# start of QUOTED PASSAGE

Mutchnik is now a partner in the Chicago office of Kirkland & Ellis. Kirkland & Ellis represented Haarmann & Reimer who pled guilty January 29, 1997 to fixing prices in citric acid. The company received a fine of $50 million to be paid off within five years. The following year A.E. Staley located next door to ADM in Decatur, Illinois purchased the citric acid business from Haarmann & Reimer. Staley is a subsidiary of the United Kingdom’s Tate-Lyle, of which ADM is a large shareholder.
“Surprise!” Hoech observes, “young Jimmy Mutchnik walks out of the Justice Department into Kirkland & Ellis and becomes a partner. It appears "Rats" are not only in the grain --- the Justice department breeds them!”
Following Mutchnik’s review, Lieber, a lawyer and member of the ABA, wrote the editor of the Journal the reply that appears below, but which has never to date not been printed in the legal journal.
In the second published letter below Hoech, after having written 36 unanswered letters to the New York Times’ managing editor William Keller concerning not only the veracity of Eichenwald’s reporting and his willingness to serve the interests of ADM and its Washington, D.C. influence-peddling law firm of Williams and Connolly, but the unwillingness of the Times to deal with such conduct, addresses the Times’ Board chairman Arthur Sulzberger, Jr.
It was the politically powerful law firm of Williams & Connolly who not only represented ADM unsuccessfully in its price fixing suit, but it also represented President Bill Clinton in his 1999 impeachment trail before the U.S. Senate. Williams & Connolly, including Clinton's personal attorney David Kendall, has likewise been one among several attorneys representing FOX Television interests battling investigative reporters Jane Akre and Steve Wilson in their suit against their former employer Rupert Murdoch's FOX 13 TV station in Tampa Bay, Florida.
The couple charged that they were fired for refusing to broadcast state-ments which they considered to be untrue about bovine growth hormone (rBGH), manufactured by Monsanto, a major FOX advertiser. A six-person jury eventually awarded $425,000 in damages to Akre after finding enough evidence that proved FOX took retaliatory personnel action against her because she threatened to blow the whistle to the Federal Communicat-ions Commission that FOX Television pressured the husband-and-wife team to broadcast “a false, distorted or slanted news report.” Efforts by Williams & Connolly attorney’s to set aside the jury’s verdict have three times been unsuccessful
The link between the ADM scandal and the Akre-Wilson lawsuit is not only Williams & Connolly, but also that the New York Times has steadfastly refused to publish any news stories regarding the latter’s suit and Akre’s damage award. In addition, the Times has to date also totally ignored the news that Akre and Wilson along with five other individuals from around the world have been awarded the prestigious Goldman Environmental Prize, the world's largest award for environmental activists.

# end of QUOTED PASSAGE
# start of SUPPLIED DATA

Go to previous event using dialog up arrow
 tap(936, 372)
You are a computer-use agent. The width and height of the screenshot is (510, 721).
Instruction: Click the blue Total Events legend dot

# end of SUPPLIED DATA

STATED EXERCISE A:
List every organization named in the paragraph of the article on the ADM scandal that begins "Mutchnik is now a partner."
STATED EXERCISE B:
Please reproduce the section of the article on the ADM scandal that opens with the words containing "Following Mutchnik’s review, Lieber, a" and closes with "the legal journal.".

CORRECT ANSWER A:
Kirkland & Ellis
Haarmann & Reimer
A.E. Staley
ADM
Tate-Lyle

CORRECT ANSWER B:
Following Mutchnik’s review, Lieber, a lawyer and member of the ABA, wrote the editor of the Journal the reply that appears below, but which has never to date not been printed in the legal journal.